Serial long-term assessment of in vivo LHRH release from a discrete area of the ewe median eminence using multiple guide cannula assembly and removable push-pull cannulae.

Analysis of neuronal interactions at the median eminence (ME) that control anterior pituitary function requires sampling of in vivo release of specific hypophysiotropic components and of putative inputs that might regulate such a release. We developed a multiple guide cannula assembly (MGCA) to sample repetitively discrete areas of the ewe ME, using removable push-pull cannula (PPC) probes. The MGCA is attached to the skull over the ME using stereotaxic surgery. A specific guide cannula of the assembly (1 of 48 guides) located on the midline and directly on top of the central portion of the ME is selected based on roentgenograms obtained after infusion of radiopaque contrast material into the third ventricle. The MGCA and the large size of the ewe brain allows the simultaneous positioning of a PPC probe, an infusion cannula or another removable probe in additional discrete hypothalamic and extrahypothalamic areas. To determine the capabilities of this sampling technique, we assessed in vivo release of LHRH from the extracellular space at the posterior-lateral ME, under various reproductive conditions that have well-defined LH-secretory patterns. The pulsatile profile of both LHRH and LH was significantly lower in anestrus than during the follicular phase of cycling ewes. In vivo pulsatile release of LHRH was higher in the follicular than in the midluteal phase of ewes sampled repetitively from the same ME site during three consecutive estrous cycles. All ewes showed increased midluteal progesterone levels. In vivo LHRH release, as determined by PPC sampling of the extracellular fluid at the posterior-lateral ME, probably reflects a mix of hypophysiotropic and nonhypophysiotropic LHRH components.

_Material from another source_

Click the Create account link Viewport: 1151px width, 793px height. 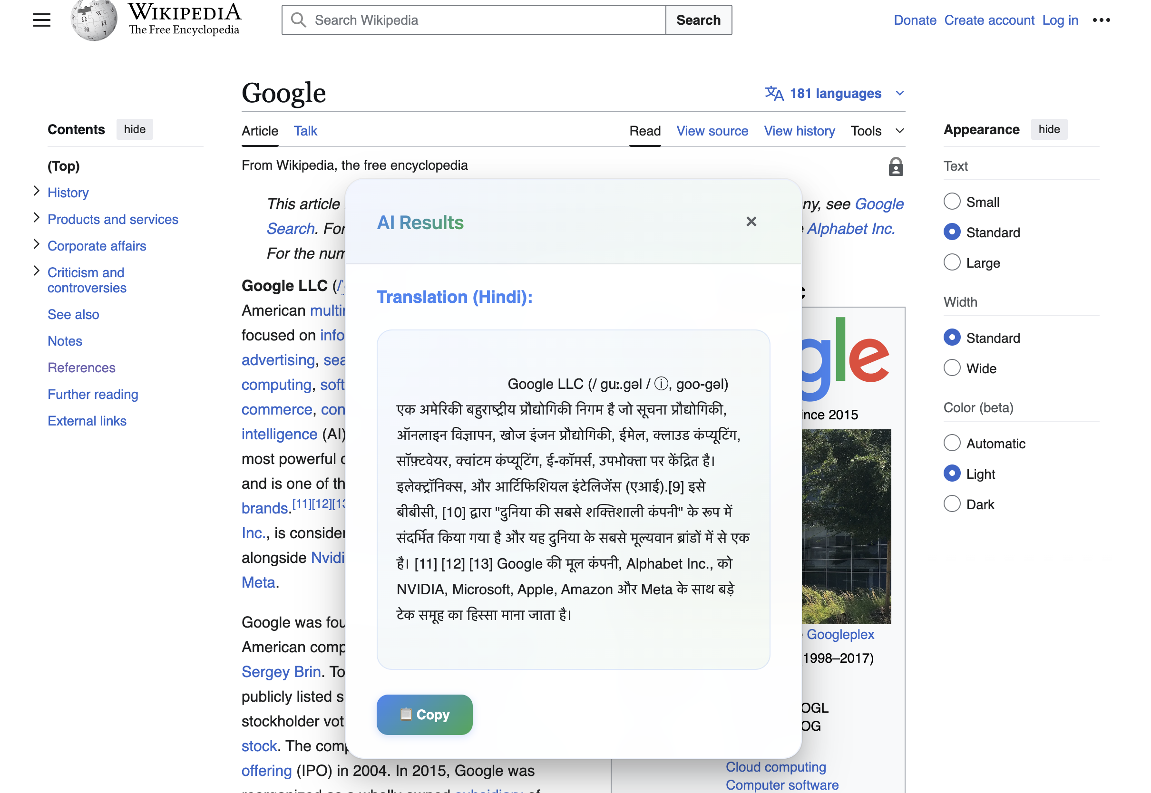coord(989,20)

Histological analysis revealed a well-organized, pallisade-like array of astroglial processes along the track of chronically implanted cannulae. This glial scar is disrupted along the tracks of acutely reimplanted cannulae but without apparent difference in the yield of the method. Our method increases the efficiency and versatility of ME PPC sampling providing an additional tool to assess the role of the ME as the final neuroendocrine control site of anterior pituitary function.